* Written problem 1: In the passage on Spain's cities, what is named as the biggest draw at the Reina Sofia?
* Written problem 2: Rewrite the part of the passage on Spain's cities that opens with the words containing "If you have" and closes with "structures on earth.", putting "church" in place of "basilica".
* Written problem 3: Continue the travel piece on the must-see sights of Spain's cities, picking up after its final sentence.

====== Passage ======

If You Could Only See One Thing in Each City in Spain...
Here you'll find the sight that sets each of Spain's cities apart from all the others. Most cities have many, many more sights than these few, but with this list, you'll never be in any doubt about what makes a particular city so famous.
Madrid: The Golden Triangle of Art Museums
The Museo del Prado, the Reina Sofia, and the Thyssen-Bornemisza are three of the best art museums in Europe, just a few steps apart in a small triangle close to Atocha train station.
The Prado is Madrid's Louvre, with a phenomenal number of classical Spanish paintings and sculptures. The Reina Sofia is Spain's premier modern art museum, with Picasso's Guernica as the biggest draw. The Thyssen-Bornemisza has one of the best private art collections in the world.
If you have even a passing interest in art, these museums are a must for any visitor to Madrid. And as they are close to both the Atocha train station and the airport bus so you could visit one in a short stopover or when changing trains.
Madrid's fantastic day trips include Segovia, Toledo, Avila, the Valle de los Caidos are all musts.
Madrid has the most international flights and the best transport network in the country, making it the ideal place to start your vacation. Everything is easy to reach from Madrid. Apart from the aforementioned day trips, there's also the high-speed AVE train to Cordoba, Seville, Barcelona, Cuenca, and Valencia.
Barcelona: La Sagrada Familia
Love or loathe it, you have to see Gaudi's famous unfinished basilica in Barcelona to judge for yourself. It's one of the most extravagant buildings ever created and divides opinion like few other structures on earth.

====== Records supplied ======

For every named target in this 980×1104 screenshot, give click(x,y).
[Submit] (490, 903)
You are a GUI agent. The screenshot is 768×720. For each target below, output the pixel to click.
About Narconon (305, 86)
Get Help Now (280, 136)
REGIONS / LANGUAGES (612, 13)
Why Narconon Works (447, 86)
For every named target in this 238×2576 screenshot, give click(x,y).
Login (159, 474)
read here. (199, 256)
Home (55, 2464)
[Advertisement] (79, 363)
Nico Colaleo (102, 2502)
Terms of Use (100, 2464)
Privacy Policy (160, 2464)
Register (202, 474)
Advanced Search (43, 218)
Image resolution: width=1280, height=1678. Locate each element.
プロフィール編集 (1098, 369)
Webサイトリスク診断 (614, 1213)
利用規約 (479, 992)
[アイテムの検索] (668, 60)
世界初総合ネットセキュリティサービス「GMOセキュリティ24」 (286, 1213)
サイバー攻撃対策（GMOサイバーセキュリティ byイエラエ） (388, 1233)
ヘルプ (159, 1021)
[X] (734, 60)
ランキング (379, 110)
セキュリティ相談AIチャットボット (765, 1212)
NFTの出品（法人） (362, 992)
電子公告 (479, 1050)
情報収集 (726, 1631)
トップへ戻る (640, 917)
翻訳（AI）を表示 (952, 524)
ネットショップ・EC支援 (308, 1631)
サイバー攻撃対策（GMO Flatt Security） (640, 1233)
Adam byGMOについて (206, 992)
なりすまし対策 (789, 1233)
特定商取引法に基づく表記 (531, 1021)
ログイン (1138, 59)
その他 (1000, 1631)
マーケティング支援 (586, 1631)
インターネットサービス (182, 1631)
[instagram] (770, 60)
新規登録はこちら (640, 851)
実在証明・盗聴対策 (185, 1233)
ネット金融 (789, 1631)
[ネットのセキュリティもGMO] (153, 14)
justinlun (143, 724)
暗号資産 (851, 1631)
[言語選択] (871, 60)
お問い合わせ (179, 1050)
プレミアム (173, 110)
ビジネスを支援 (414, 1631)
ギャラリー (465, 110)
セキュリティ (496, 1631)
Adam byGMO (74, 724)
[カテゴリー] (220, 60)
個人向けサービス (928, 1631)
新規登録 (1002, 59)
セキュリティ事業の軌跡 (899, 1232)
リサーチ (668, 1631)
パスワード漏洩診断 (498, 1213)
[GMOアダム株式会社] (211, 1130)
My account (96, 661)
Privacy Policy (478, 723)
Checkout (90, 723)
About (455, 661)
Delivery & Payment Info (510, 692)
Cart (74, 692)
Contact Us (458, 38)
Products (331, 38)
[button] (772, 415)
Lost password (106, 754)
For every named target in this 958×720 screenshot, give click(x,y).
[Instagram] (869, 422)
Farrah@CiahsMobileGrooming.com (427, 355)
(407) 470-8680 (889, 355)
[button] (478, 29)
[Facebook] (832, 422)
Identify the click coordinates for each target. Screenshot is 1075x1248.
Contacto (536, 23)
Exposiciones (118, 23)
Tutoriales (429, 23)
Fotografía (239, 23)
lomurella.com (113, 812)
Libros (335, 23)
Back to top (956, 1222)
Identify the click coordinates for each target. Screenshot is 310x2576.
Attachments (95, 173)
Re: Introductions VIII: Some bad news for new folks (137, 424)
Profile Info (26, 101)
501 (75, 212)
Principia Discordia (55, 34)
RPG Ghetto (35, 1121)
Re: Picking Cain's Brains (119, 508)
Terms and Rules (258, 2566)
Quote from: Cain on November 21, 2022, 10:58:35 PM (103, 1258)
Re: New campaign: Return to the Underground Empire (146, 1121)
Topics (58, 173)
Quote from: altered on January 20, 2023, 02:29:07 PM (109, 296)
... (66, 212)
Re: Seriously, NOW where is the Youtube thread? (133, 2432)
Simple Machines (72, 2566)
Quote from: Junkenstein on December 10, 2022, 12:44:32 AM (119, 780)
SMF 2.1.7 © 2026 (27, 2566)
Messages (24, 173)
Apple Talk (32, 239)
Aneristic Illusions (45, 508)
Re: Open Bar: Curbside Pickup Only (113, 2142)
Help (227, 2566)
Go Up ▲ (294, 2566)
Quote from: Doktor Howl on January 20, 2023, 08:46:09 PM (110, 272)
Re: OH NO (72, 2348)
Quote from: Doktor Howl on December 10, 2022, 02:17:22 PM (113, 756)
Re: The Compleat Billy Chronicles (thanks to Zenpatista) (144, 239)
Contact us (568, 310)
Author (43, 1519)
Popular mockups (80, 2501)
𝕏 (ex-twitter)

======

* Final answer 1: Picasso's Guernica

* Final answer 2:
If you have even a passing interest in art, these museums are a must for any visitor to Madrid. And as they are close to both the Atocha train station and the airport bus so you could visit one in a short stopover or when changing trains.
Madrid's fantastic day trips include Segovia, Toledo, Avila, the Valle de los Caidos are all musts.
Madrid has the most international flights and the best transport network in the country, making it the ideal place to start your vacation. Everything is easy to reach from Madrid. Apart from the aforementioned day trips, there's also the high-speed AVE train to Cordoba, Seville, Barcelona, Cuenca, and Valencia.
Barcelona: La Sagrada Familia
Love or loathe it, you have to see Gaudi's famous unfinished church in Barcelona to judge for yourself. It's one of the most extravagant buildings ever created and divides opinion like few other structures on earth.

* Final answer 3:
Be sure to walk all the way around the Sagrada Familia - one facade shows the Passion of Christ, the other shows the nativity scene. The architectural style on each facade is quite different.
Figueres and Madrid are both on the high-speed AVE train from here. There are also good train connections to Valencia.
Seville: Barrio Santa Cruz
Seville is split up into several famous barrios (neighborhoods) but the most famous is Barrio Santa Cruz. The architecture is the most classically 'Spanish', the restaurants are fantastic, and there is a good chance you'll come across some flamenco too.
The cathedral, with its Arabic Giralda tower, the fantastic tapas bars, bullfighting, and flamenco. Seville is where you'll find everything you expect to see in Spain.
Granada, Cadiz, and Jerez. There's also the high-speed AVE train to Madrid, via Cordoba.
Malaga: The Vibe
Despite stereotypes, Spain is not the all-year-round beach paradise that many think it is. Northern Spain can get very wet for half the year and Barcelona has several cold months.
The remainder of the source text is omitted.